07th Oct 2011

Oh, Mother

In a recent article in Bloomberg, Helena Morrissey, who as CEO of Newton Investment Management oversees 47.2 billion pounds and almost 400 employees, recalled her worst moment as a woman in the City. It happened almost 20 years ago, when she was the only female on a team of sixteen male bond fund traders at Schroders Investment Management. She’d just returned from her first maternity leave and her boss passed her over for promotion. As Morrissey says, her boss was matter-of-fact about the reason – “’Well, you’ve just had you first child, and we’re not sure whether you can make it through.’ The sense was that I was on a different path.’” Her response was even more pointed – she quit, joined Newton, and, seven years later, became CEO at age 35. Now 45, Morrissey remains one of the few female CEOs in the City – and has since had eight more children, for a total of nine.

Morrissey is rightly regarded as a trailblazer. Her ambition, brilliance and steely determination led her to a victory so perfect that for the rest of us it seems to have the illustrative power of a parable.

Partly as a result of the work of Morrissey and other women, attitudes are changing, and those in positions of power have less leeway for the expression of unreconstructed prejudice. Womens’ most effective response to the considerable challenges they face when returning to a corporate role post-childbirth, is confidence and effective organisation.

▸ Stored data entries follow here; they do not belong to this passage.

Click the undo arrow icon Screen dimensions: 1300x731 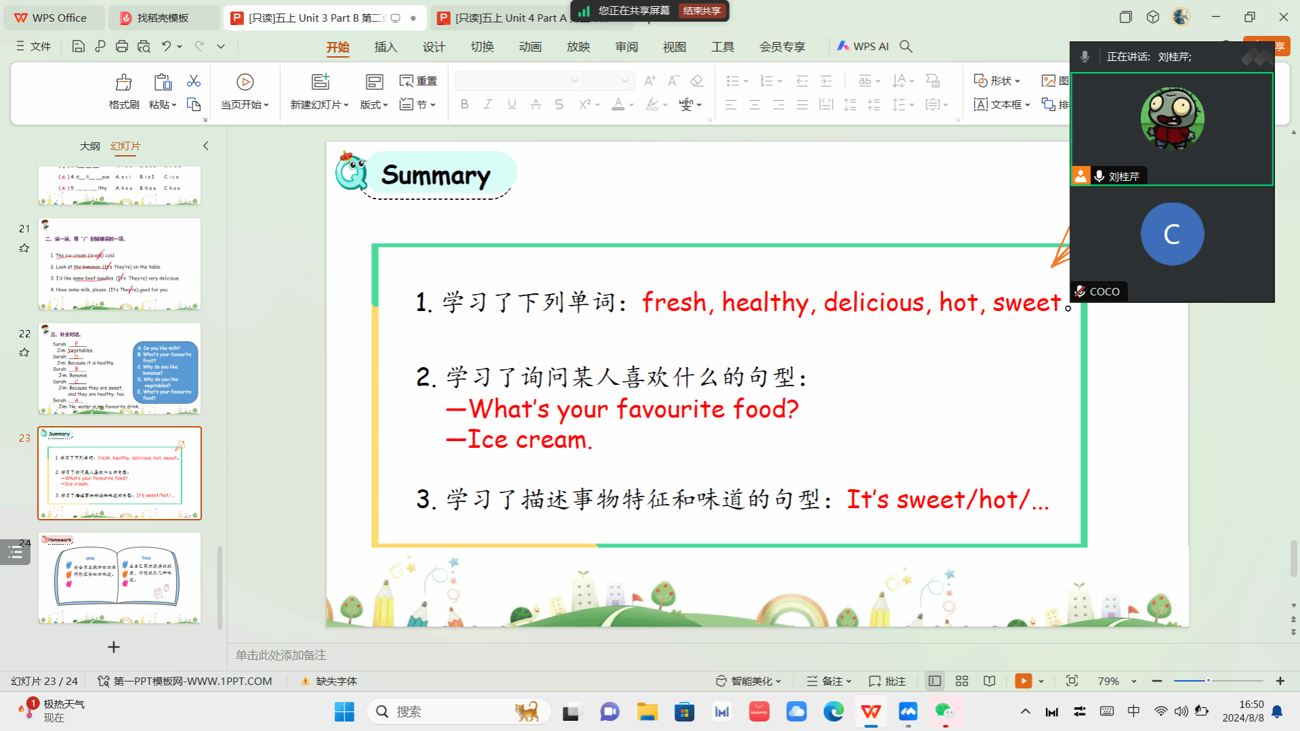tap(166, 46)
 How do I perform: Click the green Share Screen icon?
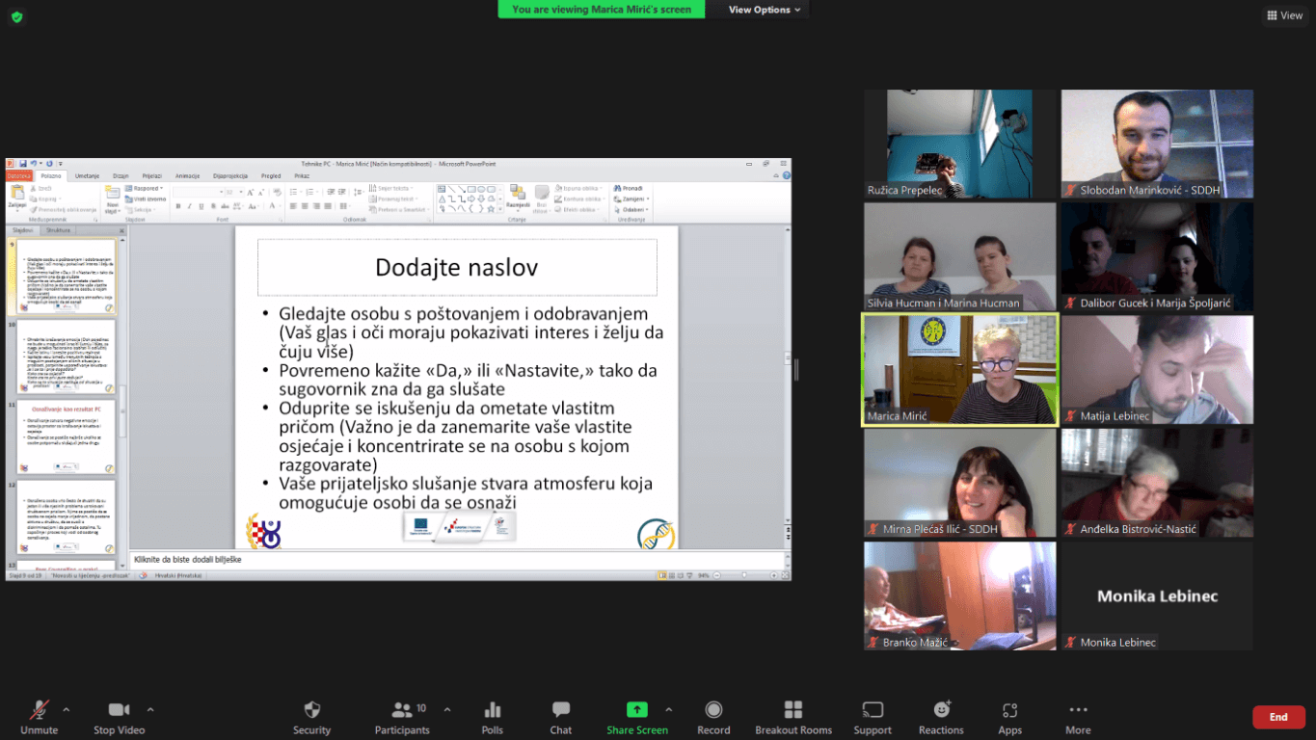click(x=637, y=710)
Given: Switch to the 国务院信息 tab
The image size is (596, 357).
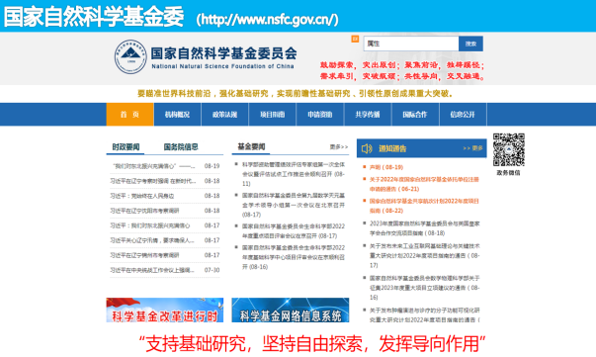Looking at the screenshot, I should point(181,147).
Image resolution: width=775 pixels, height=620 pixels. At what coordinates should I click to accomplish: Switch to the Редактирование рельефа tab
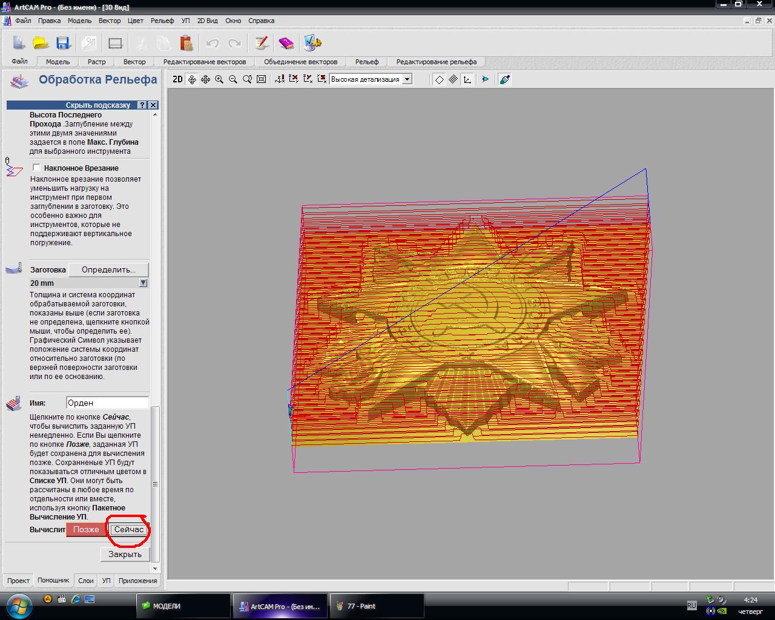(436, 62)
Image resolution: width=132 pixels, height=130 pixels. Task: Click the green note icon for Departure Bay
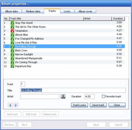click(x=13, y=66)
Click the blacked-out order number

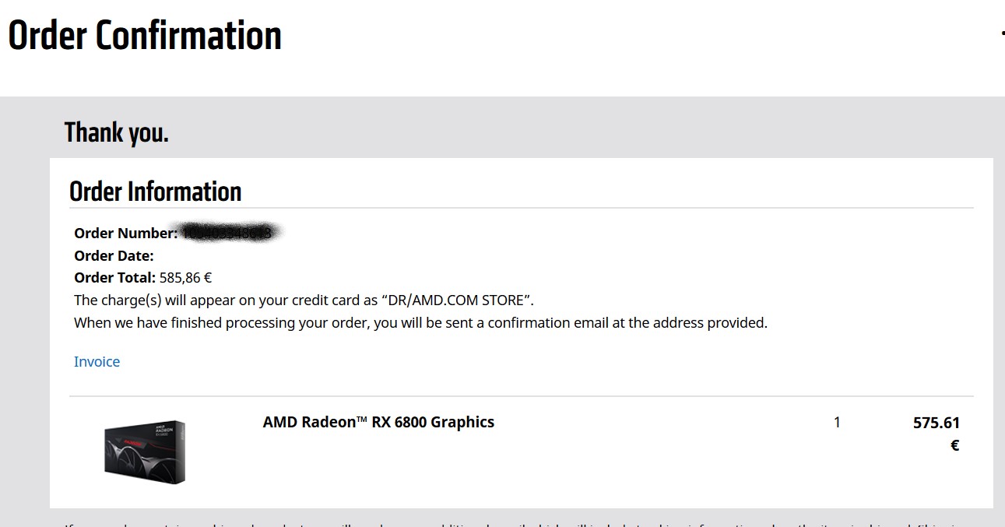230,232
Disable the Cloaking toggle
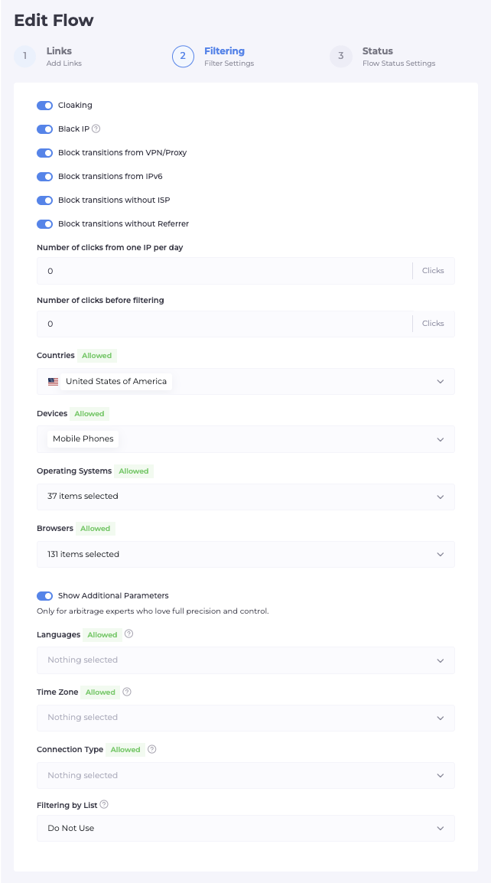The width and height of the screenshot is (491, 883). coord(44,106)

First100 has recently designed a Maternity Returner Assist programme that is specially designed to empower women to meet these specific challenges. The initial 100 day period must be structured with the aim of finding the right balance between the roles of mother and executive, so that good organisation and confidence can reinforce each other in a kind of positive feedback loop.

Let’s look at the case of Natalie, who was left physically debilitated by a difficult birth, and returned to work as an MD after a year-long absence to find the firm almost unrecognisably altered; a trusted CEO and many members of her original team had been replaced and a basic shift in the company’s focus had come about in response to changes in the market.

Natalie found it was necessary to prove herself all over again in an unfamiliar work environment while dealing with physical recovery and motherhood simultaneously, so an approach based on thorough preparation and mental discipline was essential.

In this situation First100 would work with Natalie to anticipate specific challenges and develop quantifiable, achievable goals, while never loosing sight of the difficulty of the challenge she had set for herself.

In facing complex challenges, clarity and planning are vital preconditions for fostering courage and integrity, and all of this is impossible unless we give ourselves the time to develop an approach that works.